TEXT BLOCK.
☆ ☆ ☆ ☆ ☆

Boxing Day bargain hunters at Commercial Bay in 2020. Photo / Brett Phibbs
OPINION: The past two years and most probably this year will be remembered as an important part of history.
The history will be of all the details and difficulties of the coronavirus and how we as a country and the world as a whole dealt with it.
It will be anunderstatement to say that, just like 2020, 2021 was a tough time for many. But with tough times come experiences that can positively shape us individually and as a country.
Just like 2020, 2021 has passed but with a big lesson that in a pandemic like this lockdowns work only as a delaying tactic.
A tactic that if used well can give us the time to come up with more practical and pragmatic responses.
A big saving grace for us these past couple of years has been technology.
Most of what we achieved during these lockdowns would have been unbelievably difficult if it happened 20 or so years ago.
As a country, we managed to push through and create some normality during our lives with multiple lockdown level changes and, at times, with no end to the lockdown in sight, especially for Auckland.
For many businesses, whether or not they were identified as essential, where possible they had no choice but to keep operating and working from home. This was the best way for them to work around the lockdown.
And many others had no choice but to tune in at 1pm or 4pm to see if they were even allowed to go back to work.
Even those who thought they could only work in an office setting or not at home managed to find balance and adapt.
On the one hand, being home with family was wonderful. It gave many a true sense of the importance of family and the high value of that time together.
But on the other side of the coin, the lockdown meant many were also unable to see family for months on end.
Aucklanders were locked away from the rest of the country and unable to see family outside of Auckland and vice versa for months. Relatives overseas were seemingly completely out of reach with no idea on travel, border and MIQ restrictions.
Not to mention the immense pain that many experienced who could not be beside their family members who were sick or passed away and could not be there in person when their family members were being given their final farewell, missing their only chance at seeing off their loved ones.
Among all this, one thing that many have been really grateful for is to have their jobs secure.
As many businesses struggled to make ends meet, and had no option but to rely on various business support schemes like resurgence help and wage subsidies, it was such that business financial instability also fell on some employees.
Especially for those businesses or individuals who had the wage subsidy as the only way for them to gain a bit of financial stability during these very unpredictable times.
All of a sudden to have earnings shrunk to the wage subsidy amount must have been quite a hit to the pockets.
And it will not come as a surprise that it has been the low-income individuals or families who had jobs that couldn't be done from home, relying just on the wage subsidy, that were the groups that suffered the most.
You have to take into account that the wage subsidy did not reach the total of 40 hours weekly work on minimum wage. Now imagine that drop in pay while still paying off money borrowed to buy a home, car or starting a business.
The principal and interest payment holiday for a short while for people with mortgages might have brought some temporary relief for some but now for those who have floating or fixed-term interest rates coming to an end, the increased interest rate is waiting to bite them.
Having a debt is not a problem; it is only when it becomes a "problem debt" that it is a problem.
We are living through a time that will become a major part of history that will be talked about forever just like the 1918 influenza pandemic.
Hopefully what follows will not be talked about like the great depression of the 1920s and 1930s.
- Former National MP and former Families Commissioner, Dr Parmjeet Parmar has PhD in biological sciences from the University of Auckland.

☆ ☆ ☆ ☆ ☆

TASK A.
Decide whether each statement agrees with the pandemic opinion piece, answering yes or no and quoting the words that settle it: (i) the pandemic showed that lockdowns work only as a delaying tactic; (ii) the wage subsidy reached the total of 40 hours of weekly work on minimum wage; (iii) having a debt is in itself a problem.
TASK B.
Condense the paragraph of the pandemic opinion piece beginning "Aucklanders were locked away" into a single shorter sentence that keeps its main facts.
Answer using only the content of the pandemic opinion piece.

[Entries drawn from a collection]
☆ ☆ ☆ ☆ ☆

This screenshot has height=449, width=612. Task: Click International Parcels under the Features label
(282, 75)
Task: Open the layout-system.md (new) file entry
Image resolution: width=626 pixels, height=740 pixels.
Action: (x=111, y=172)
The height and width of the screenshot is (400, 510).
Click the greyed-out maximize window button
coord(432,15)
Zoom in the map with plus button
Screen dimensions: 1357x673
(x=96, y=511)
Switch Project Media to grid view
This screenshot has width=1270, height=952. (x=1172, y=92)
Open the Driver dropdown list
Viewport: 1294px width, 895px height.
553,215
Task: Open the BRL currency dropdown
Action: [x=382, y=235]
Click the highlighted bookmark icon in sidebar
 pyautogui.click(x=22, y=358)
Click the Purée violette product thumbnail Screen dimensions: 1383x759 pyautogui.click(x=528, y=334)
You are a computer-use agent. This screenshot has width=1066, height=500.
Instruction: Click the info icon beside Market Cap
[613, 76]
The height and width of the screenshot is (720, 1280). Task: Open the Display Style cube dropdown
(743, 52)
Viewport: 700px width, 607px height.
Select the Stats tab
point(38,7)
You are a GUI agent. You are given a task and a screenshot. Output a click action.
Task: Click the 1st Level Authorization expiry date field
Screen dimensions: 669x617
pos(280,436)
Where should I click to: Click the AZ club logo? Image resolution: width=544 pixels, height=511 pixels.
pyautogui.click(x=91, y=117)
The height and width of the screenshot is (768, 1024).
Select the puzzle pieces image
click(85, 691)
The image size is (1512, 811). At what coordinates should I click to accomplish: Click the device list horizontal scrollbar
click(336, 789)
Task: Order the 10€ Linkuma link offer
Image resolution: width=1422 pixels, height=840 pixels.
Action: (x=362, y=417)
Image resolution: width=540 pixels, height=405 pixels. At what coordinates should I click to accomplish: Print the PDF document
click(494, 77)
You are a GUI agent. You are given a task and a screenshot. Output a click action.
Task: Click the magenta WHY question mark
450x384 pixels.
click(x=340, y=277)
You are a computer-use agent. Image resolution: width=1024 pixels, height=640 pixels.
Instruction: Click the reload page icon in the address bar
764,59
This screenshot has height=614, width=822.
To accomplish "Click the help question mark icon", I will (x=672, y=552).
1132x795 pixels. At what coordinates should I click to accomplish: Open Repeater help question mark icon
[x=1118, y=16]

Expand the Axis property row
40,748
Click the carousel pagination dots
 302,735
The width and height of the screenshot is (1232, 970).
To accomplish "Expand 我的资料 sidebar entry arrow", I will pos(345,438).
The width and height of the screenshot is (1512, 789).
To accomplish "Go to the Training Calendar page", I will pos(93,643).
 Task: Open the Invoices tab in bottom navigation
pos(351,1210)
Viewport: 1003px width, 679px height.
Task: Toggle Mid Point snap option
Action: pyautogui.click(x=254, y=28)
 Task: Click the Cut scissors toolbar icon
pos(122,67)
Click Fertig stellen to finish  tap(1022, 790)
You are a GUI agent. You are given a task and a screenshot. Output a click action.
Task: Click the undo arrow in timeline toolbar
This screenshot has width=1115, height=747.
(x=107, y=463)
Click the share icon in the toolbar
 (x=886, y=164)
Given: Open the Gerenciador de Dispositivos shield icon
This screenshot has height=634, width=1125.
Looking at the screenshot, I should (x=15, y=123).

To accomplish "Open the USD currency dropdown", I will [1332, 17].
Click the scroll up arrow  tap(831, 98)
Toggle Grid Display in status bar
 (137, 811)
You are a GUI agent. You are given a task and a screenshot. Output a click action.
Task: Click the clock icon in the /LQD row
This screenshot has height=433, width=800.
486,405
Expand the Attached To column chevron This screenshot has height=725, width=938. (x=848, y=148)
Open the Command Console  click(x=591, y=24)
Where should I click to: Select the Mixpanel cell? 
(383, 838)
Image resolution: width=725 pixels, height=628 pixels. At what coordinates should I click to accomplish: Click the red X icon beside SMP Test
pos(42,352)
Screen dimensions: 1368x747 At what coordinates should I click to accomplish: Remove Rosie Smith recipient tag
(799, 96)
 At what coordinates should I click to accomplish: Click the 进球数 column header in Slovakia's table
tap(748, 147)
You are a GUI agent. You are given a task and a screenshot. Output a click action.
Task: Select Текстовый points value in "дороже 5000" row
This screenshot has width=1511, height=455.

☆ ☆ ☆ ☆ ☆

WRITTEN RESPONSE A.
(i) Yes: "in a pandemic like this lockdowns work only as a delaying tactic."
(ii) No: "the wage subsidy did not reach the total of 40 hours weekly work on minimum wage."
(iii) No: "Having a debt is not a problem; it is only when it becomes a "problem debt" that it is a problem."

WRITTEN RESPONSE B.
For months, Aucklanders and family elsewhere in the country could not see one another, and relatives overseas seemed out of reach amid uncertainty over travel, border and MIQ restrictions.